Shelby took a situation that could have been devastating, that could have derailed her life for years to come, and turned it into something that could help her heal. For that, she deserves a high-five, because it’s a hell of a lot further than many even try to get after something like that. For that, she deserves to be an inspiration to both brides and grooms who have been through this – that it’s okay to find a way to use it to heal.

Credit: Elizabeth Hoard Photography

Featured Photo Credit: Elizabeth Hoard Photography

Comments

  1. Brittany Pines

    I seriously want to stand up and clap after reading this. Both for you and for Shelby. I love the idea of trashing the dress to begin with…and if I ever fit back into mine (which is doubtful!) I would do it in a heartbeat, haha! Personally I think what she did was classy, sassy, AND it did help other women (maybe those haters didn’t read the part about the donations to the local non-profit?). What a great way to turn a tragedy into a celebration, and show hope for the future.

    And you’re totally right about selfishness. I struggle with this because my husband & I were called selfish and asked why we care so much about “things” when we mentioned wanting to buy a home and a boat. It was really shocking to me at the time, and I was SO ANGRY. After a lot of thought though, I realize the reason we like things is because we see them as a way to help others. When we thought about that home and boat, we thought about game nights with our friends and times of fellowship. We thought about having kids and their friends having somewhere to play- I remember LOVING having somewhere other than my own home to go to as a child, it was like a vacation from my life only 10 minutes away. In fact, the person who said this was lived with us in a rental for over a month without any contribution at all- we couldn’t have offered that if we didn’t have a place to live ourselves. Shelby did something that helped herself AND others- and that’s fine. We aren’t any good to help those around us if we are broken and hopeless. Our culture is swimming in depression and suicide and we wonder why- maybe because nothing is ever good enough, and we can’t just appreciate a person making themselves (and by the looks of it, her friends & family) feel good about a situation.

    1. Tabitha Wells

      Yes! Scott and I often talk about wanting to be rich – not because we want to spend money on ourselves, but because for us, that would open the door to help so many people that we want to help. Is it selfish to want money and things? In a way, yes. But what you do with them defines whether it is or isn’t. And there’s nothing wrong with wanting some things for yourself.

      We had someone call us selfish for using our money to go to Disney World, saying that it would be better spent towards debt or even on a mission trip, this person KNOWING we had spent double this trip on a Mission Trip the year before, and I had done one only two years earlier.

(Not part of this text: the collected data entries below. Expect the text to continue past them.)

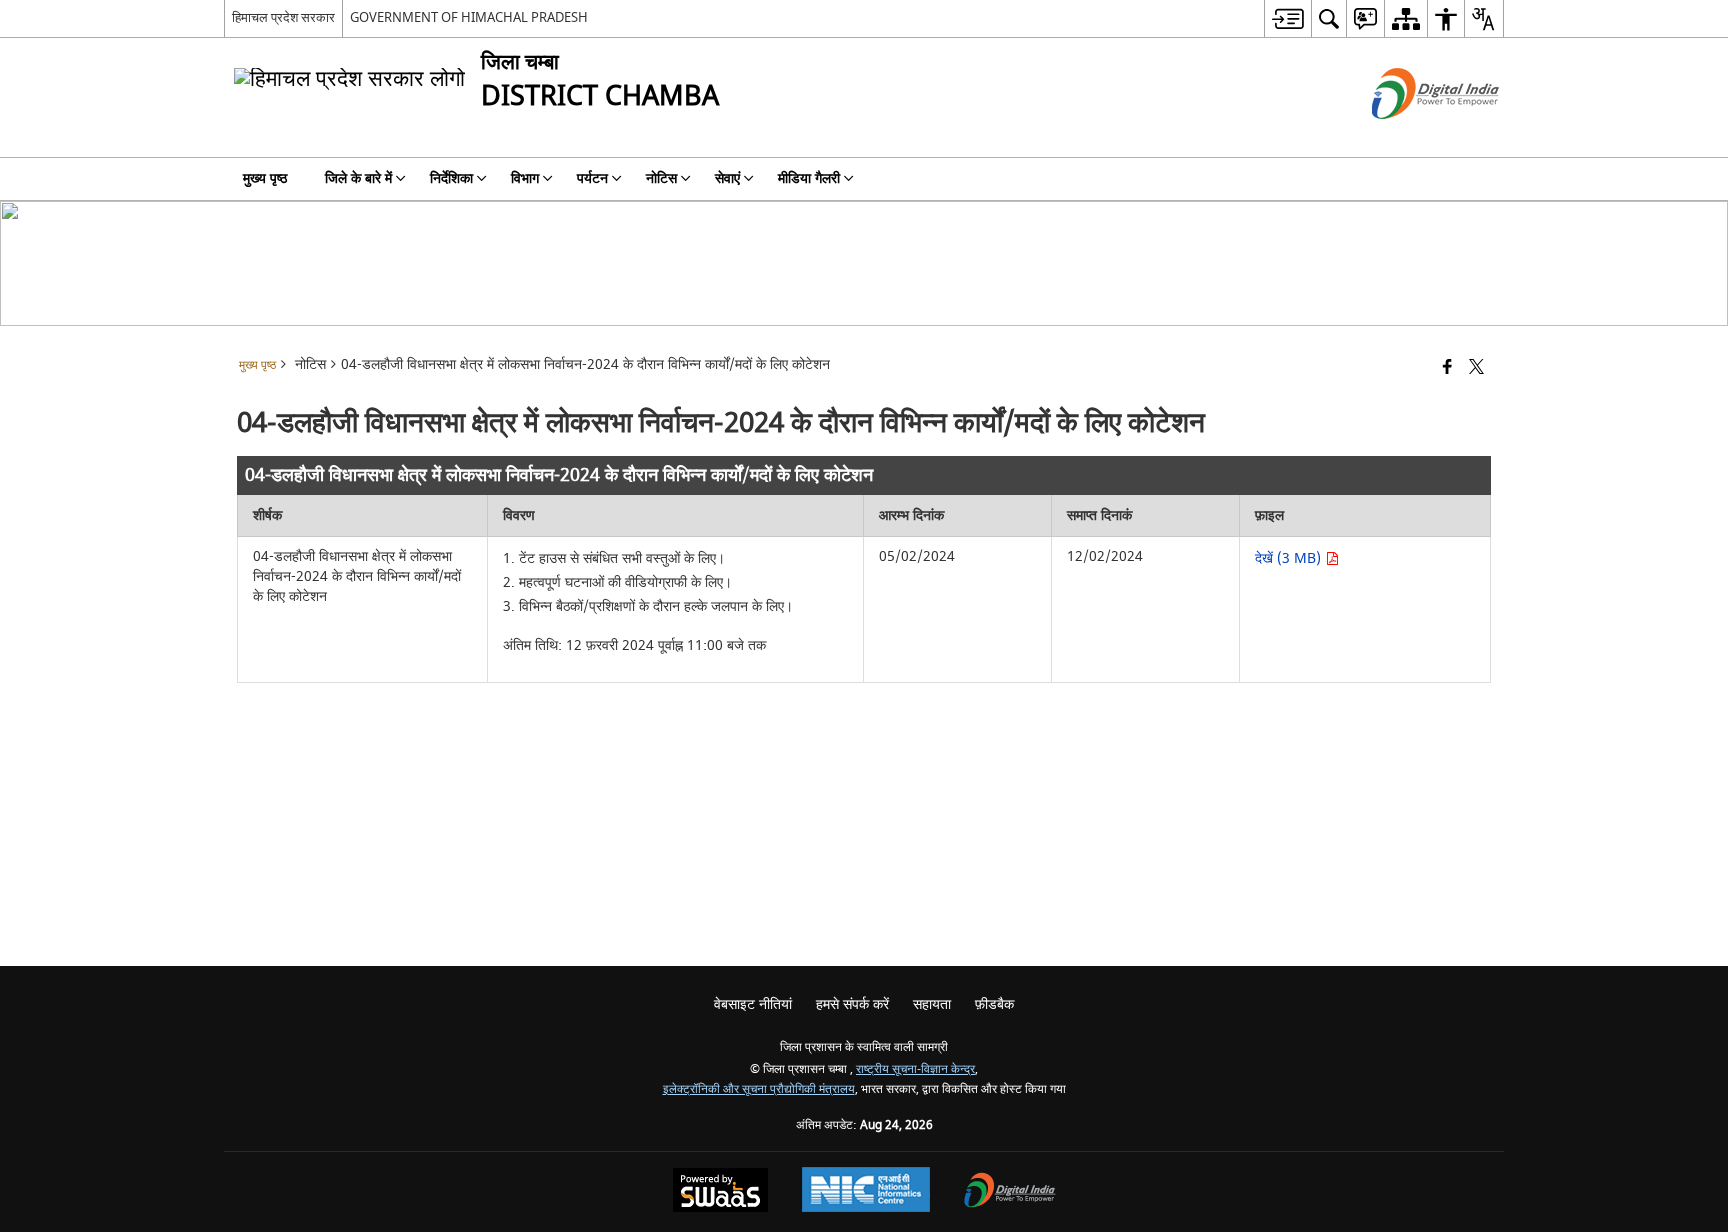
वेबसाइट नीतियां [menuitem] (753, 1004)
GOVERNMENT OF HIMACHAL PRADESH (469, 17)
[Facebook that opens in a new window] (1447, 368)
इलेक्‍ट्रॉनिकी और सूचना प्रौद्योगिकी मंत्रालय (759, 1089)
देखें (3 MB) (1290, 558)
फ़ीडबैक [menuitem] (994, 1004)
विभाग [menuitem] (525, 178)
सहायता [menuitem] (932, 1004)
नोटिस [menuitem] (661, 178)
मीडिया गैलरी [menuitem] (809, 178)
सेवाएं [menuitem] (727, 178)
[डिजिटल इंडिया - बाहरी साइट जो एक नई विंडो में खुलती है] (1410, 136)
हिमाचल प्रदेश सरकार (283, 17)
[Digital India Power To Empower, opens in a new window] (1010, 1192)
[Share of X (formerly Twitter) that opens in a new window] (1476, 368)
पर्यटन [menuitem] (592, 178)
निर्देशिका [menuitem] (451, 178)
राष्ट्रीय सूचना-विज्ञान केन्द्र (915, 1069)
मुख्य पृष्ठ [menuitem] (265, 178)
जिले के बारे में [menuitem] (358, 178)
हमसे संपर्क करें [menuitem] (852, 1004)
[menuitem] (1287, 18)
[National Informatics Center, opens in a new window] (866, 1192)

      People like to pass the blame and determine what selfishness is based on what their thoughts of it is. Scott and I compared it to our whole sponsor child thing. For us, sponsoring a child is one of the most important things we do. In our minds, it is totally worth sacrificing a dinner out, or a coffee a day over. But other people don’t think it’s important. Does it irk me? Sure. But does it make their decision or thoughts on it automatically selfish? No. Does it mean they are immature or doing wrong? No. And that’s what people tend to forget.

  2. wildheartsea

    I’m clapping alongside Brittany with this one. not only was I moved by Shelby’s actions I was moved by your words. In this world people are so quicj to judge. They need to learn that 1)we all handle this world differrently and 2)we all have different pathes. My path is for no one to judge my wants are for no one decide its need but me. I can’t help but feel that she was judged because she was a women. There is another story similar to this excepts it was a man and he found 100 uses for his ex-wife’s wedding gown. it was considered comical. he could have easily donated the dress, but he trashed it and posted about each way he trashed it. donations arent a have to and just because you don’t does not equate you to being a selfish person.